Task requirements:
Look through the records and report how many lines include the word "agent", with no other words.

--- Exercise materials ---

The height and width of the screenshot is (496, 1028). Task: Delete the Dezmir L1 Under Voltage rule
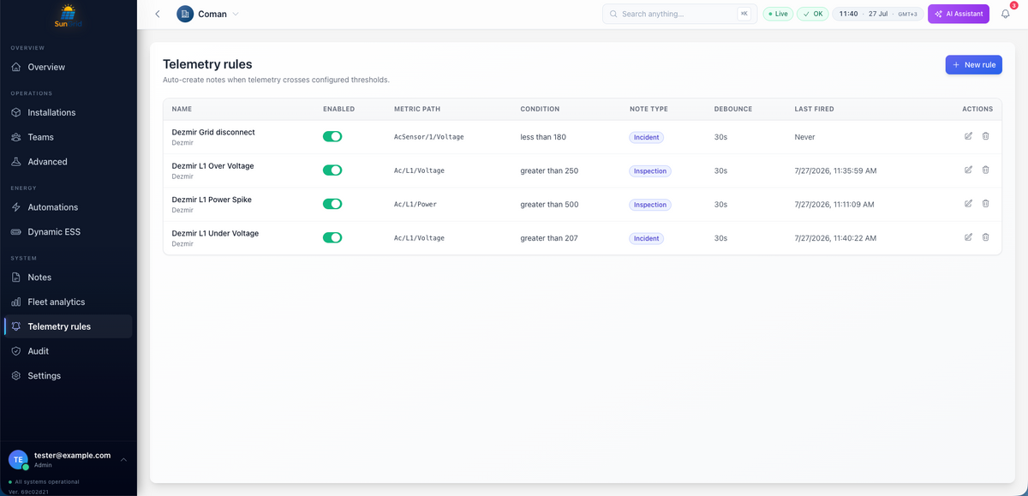click(x=985, y=237)

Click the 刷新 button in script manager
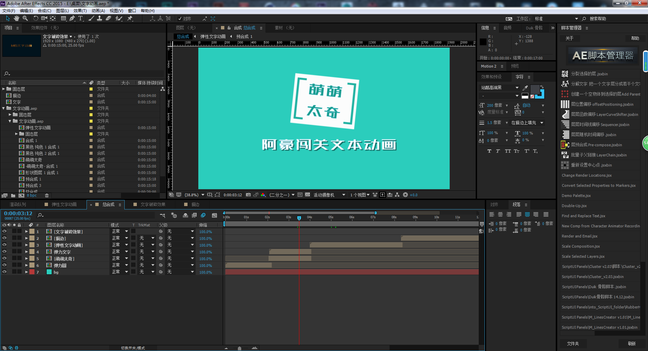(x=631, y=344)
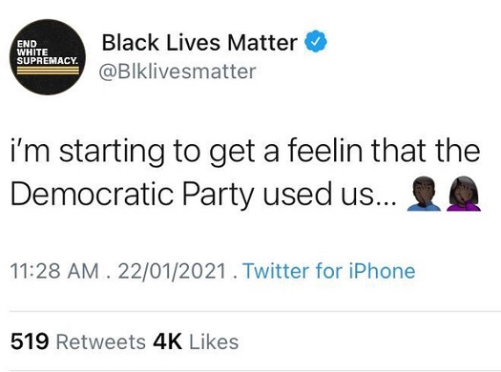Click the tweet text starting "i'm starting"
Screen dimensions: 501x372
245,173
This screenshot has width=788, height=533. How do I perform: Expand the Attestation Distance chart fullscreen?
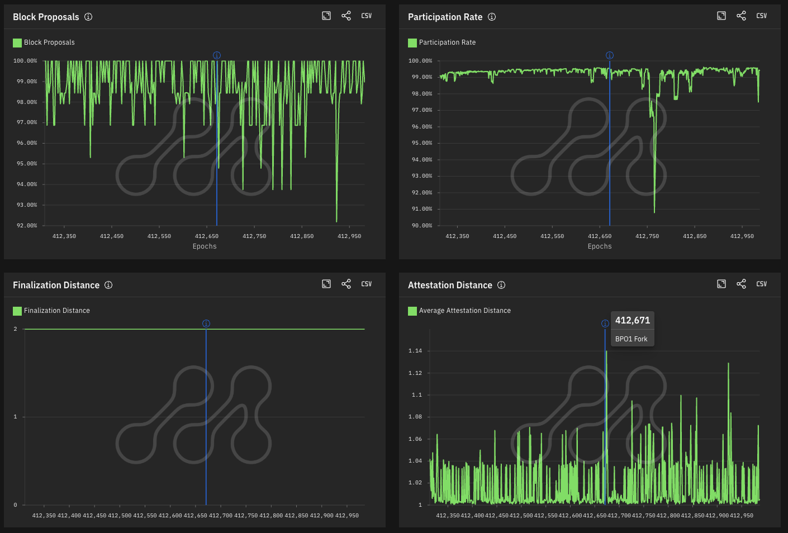click(721, 284)
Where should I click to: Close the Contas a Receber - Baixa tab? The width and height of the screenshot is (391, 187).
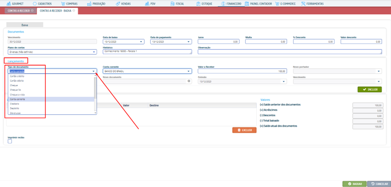[74, 11]
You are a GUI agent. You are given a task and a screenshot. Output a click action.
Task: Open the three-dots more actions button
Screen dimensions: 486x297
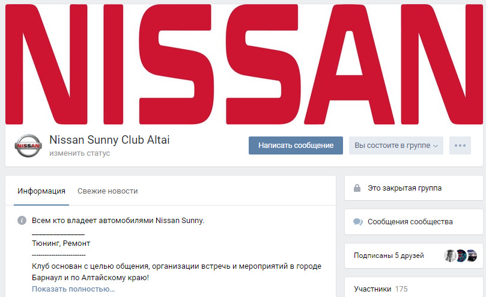[460, 145]
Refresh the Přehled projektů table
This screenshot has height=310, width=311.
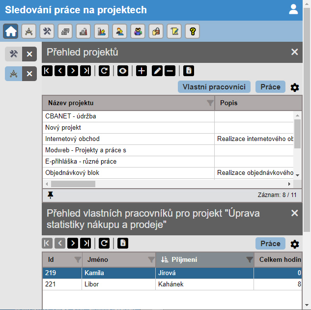click(104, 71)
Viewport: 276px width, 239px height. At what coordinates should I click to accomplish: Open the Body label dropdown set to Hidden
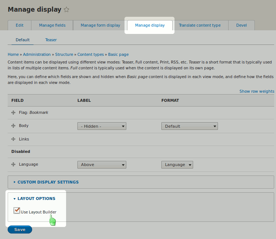(101, 126)
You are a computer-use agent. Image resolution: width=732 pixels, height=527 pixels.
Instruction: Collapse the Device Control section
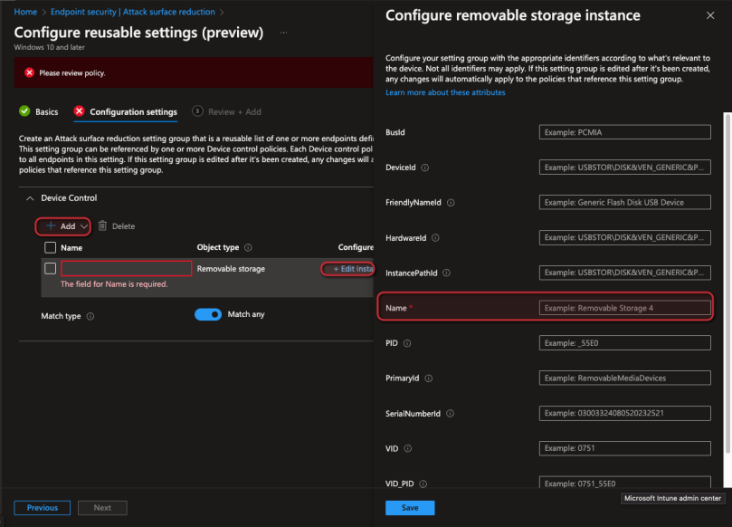point(30,198)
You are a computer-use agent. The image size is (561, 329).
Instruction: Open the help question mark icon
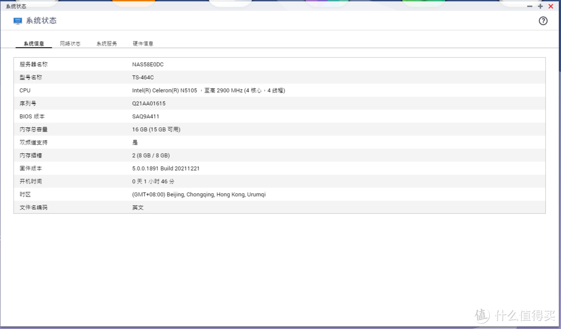click(543, 21)
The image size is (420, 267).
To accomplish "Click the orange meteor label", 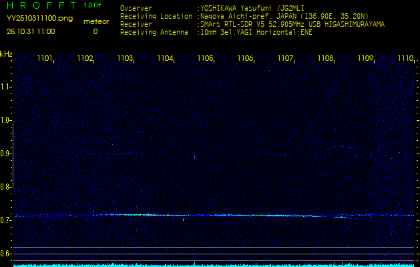I will pos(95,21).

---

Answer to the problem:
3